REQUIRED TASK: Retype the entries word for word, starting at the line that contains "Where should I" and continuing to the end of the entries. Leave the pictures out.

(Pointing data for screenshots)
/---

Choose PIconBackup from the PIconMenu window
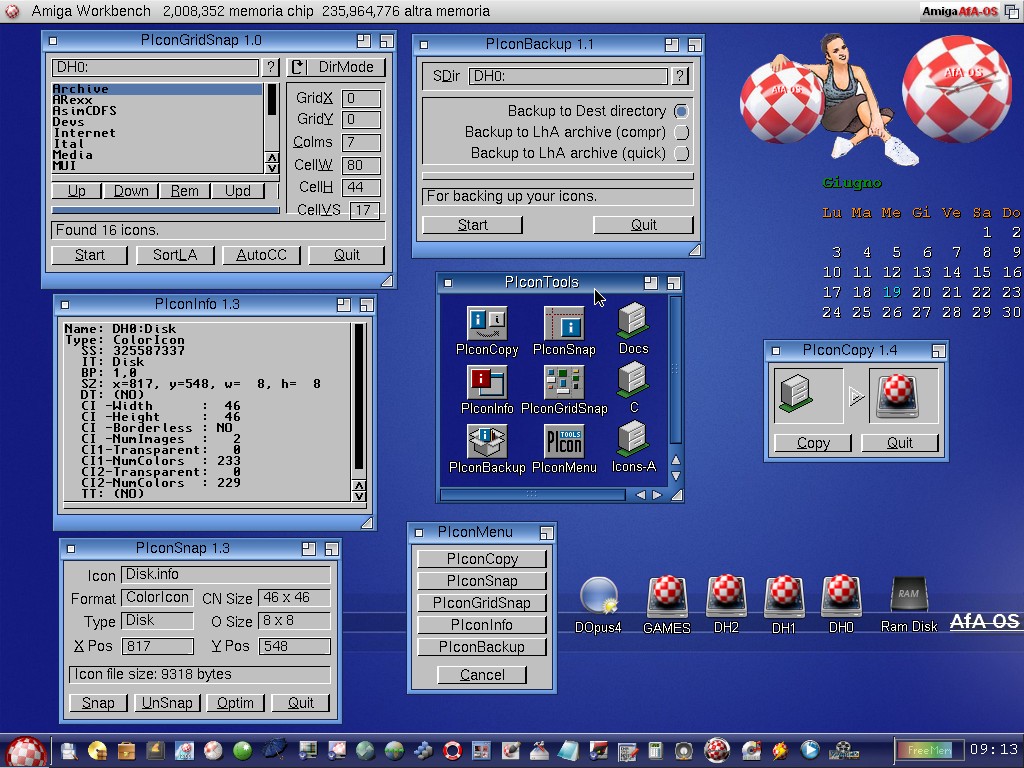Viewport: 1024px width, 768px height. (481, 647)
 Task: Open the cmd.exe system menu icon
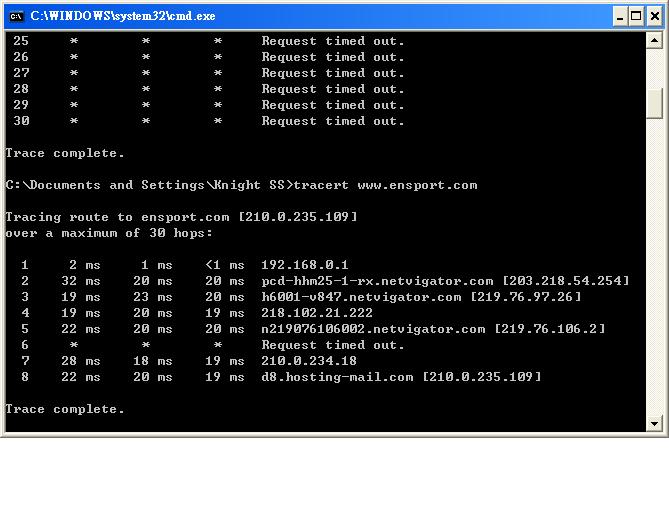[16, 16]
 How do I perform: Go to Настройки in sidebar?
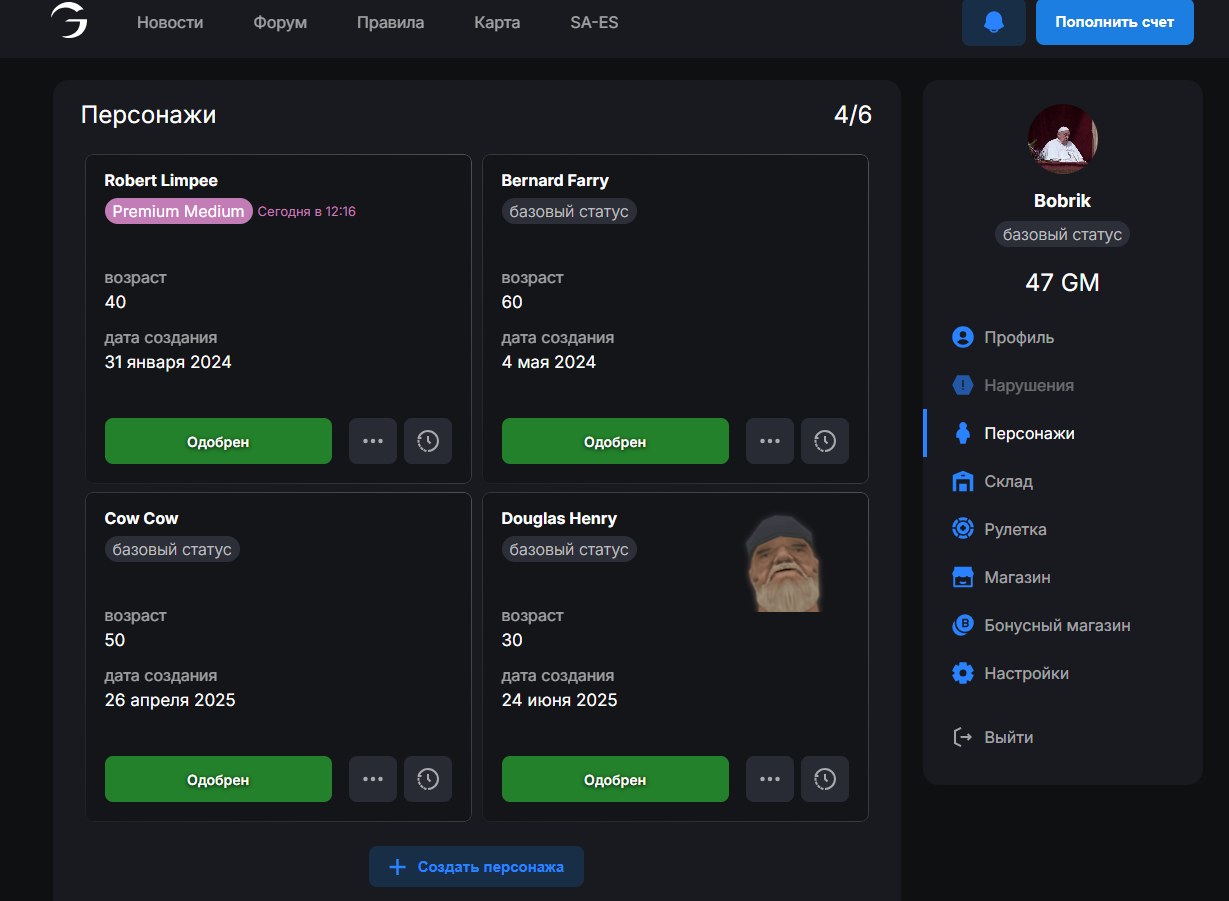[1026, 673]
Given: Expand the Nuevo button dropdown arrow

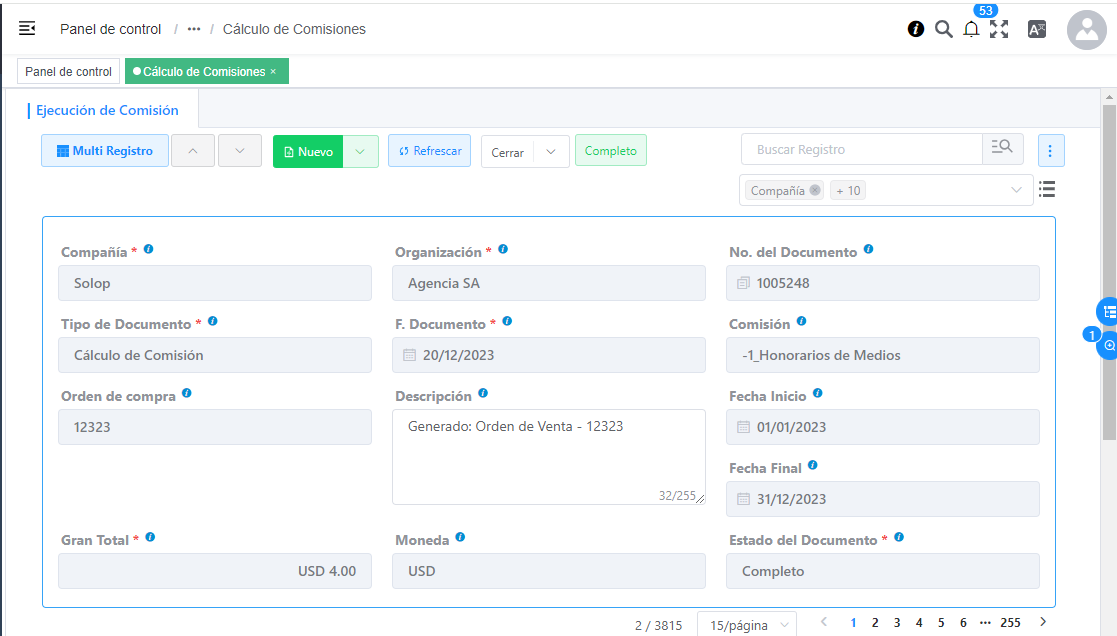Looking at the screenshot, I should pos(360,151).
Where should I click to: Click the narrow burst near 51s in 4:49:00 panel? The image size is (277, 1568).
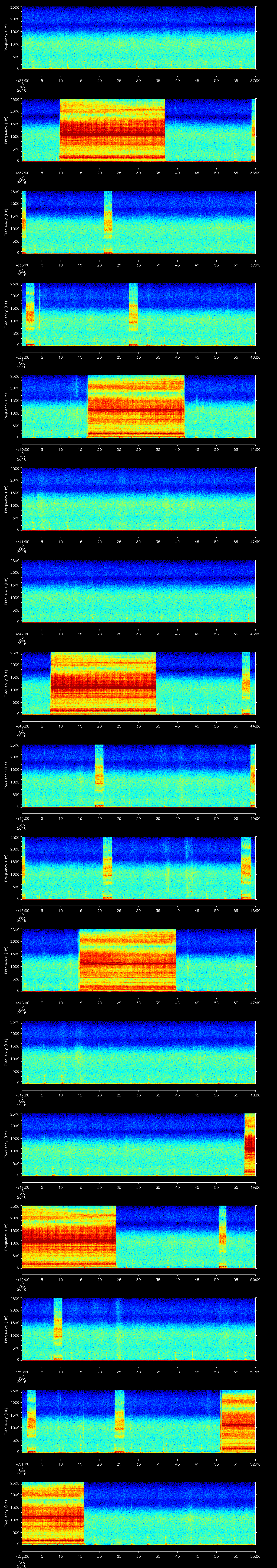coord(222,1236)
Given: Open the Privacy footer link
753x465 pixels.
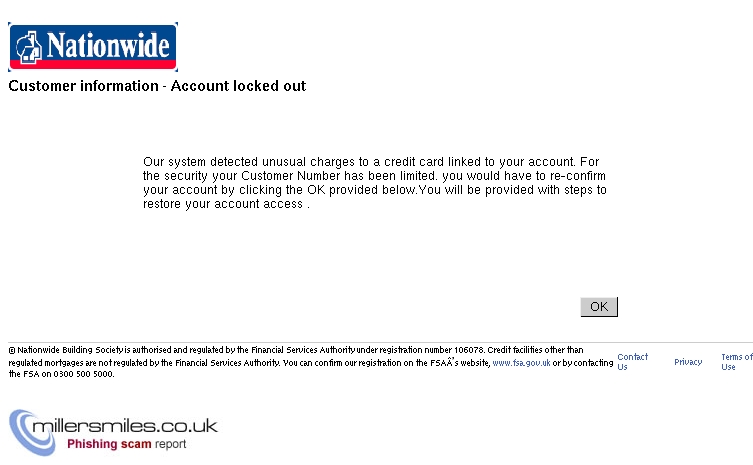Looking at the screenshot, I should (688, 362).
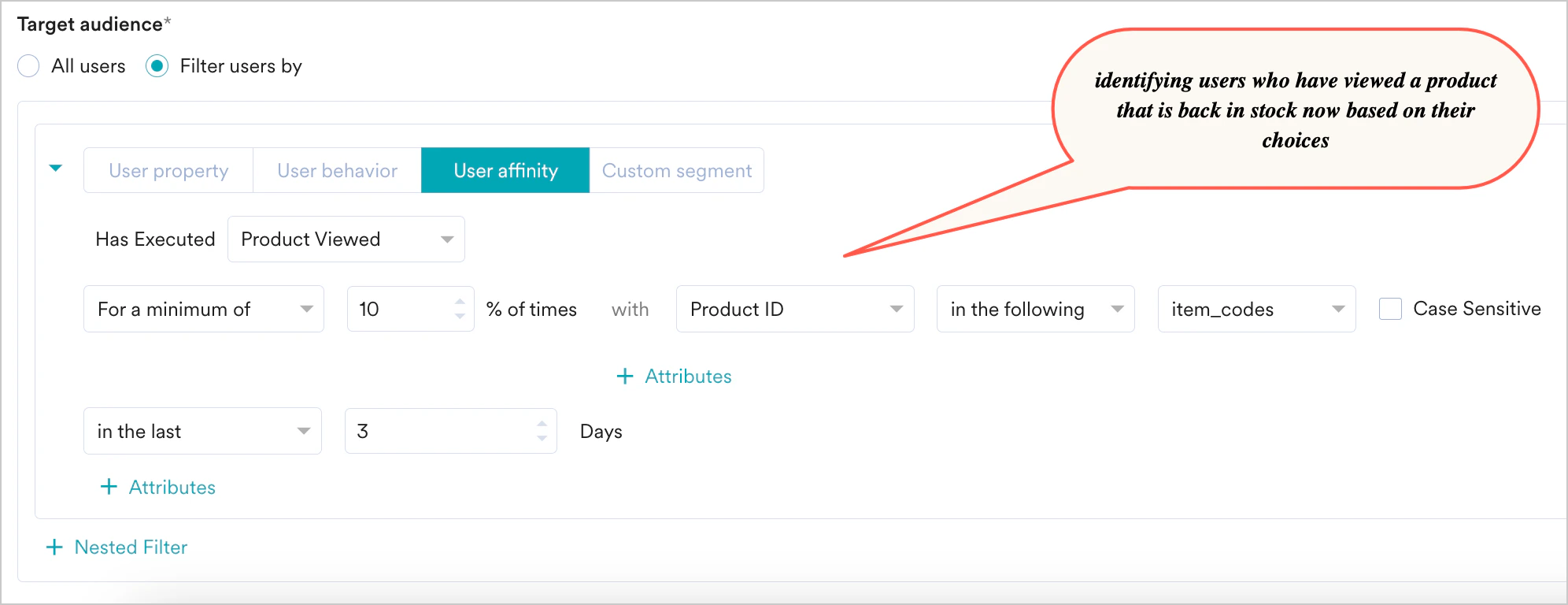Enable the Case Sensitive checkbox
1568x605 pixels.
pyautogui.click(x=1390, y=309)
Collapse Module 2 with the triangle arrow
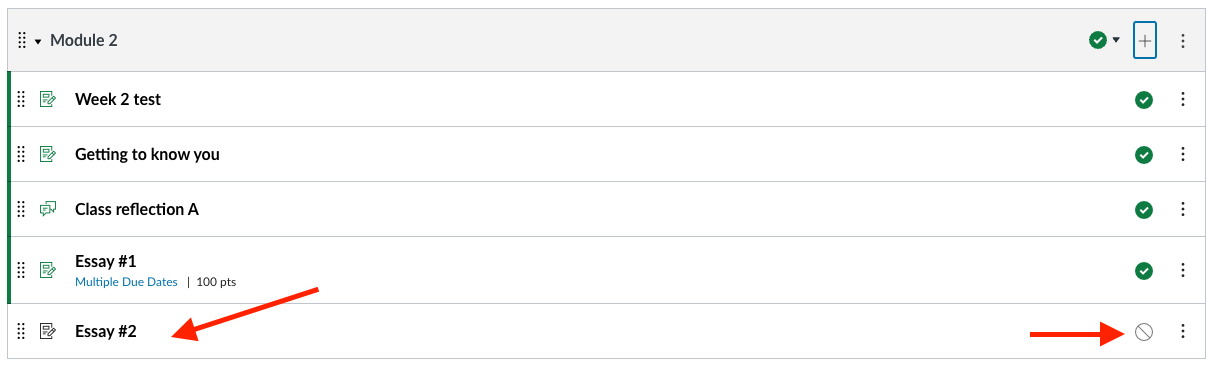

\---

WRITTEN REPLY:
Where should I click to: Click the narrow burst near 51s in 4:49:00 panel? The image size is (277, 1568).
coord(222,1236)
Given: Open the Privacy footer link
753x465 pixels.
Looking at the screenshot, I should (688, 362).
Enable the Case Sensitive checkbox
1568x605 pixels.
pyautogui.click(x=1390, y=309)
Collapse Module 2 with the triangle arrow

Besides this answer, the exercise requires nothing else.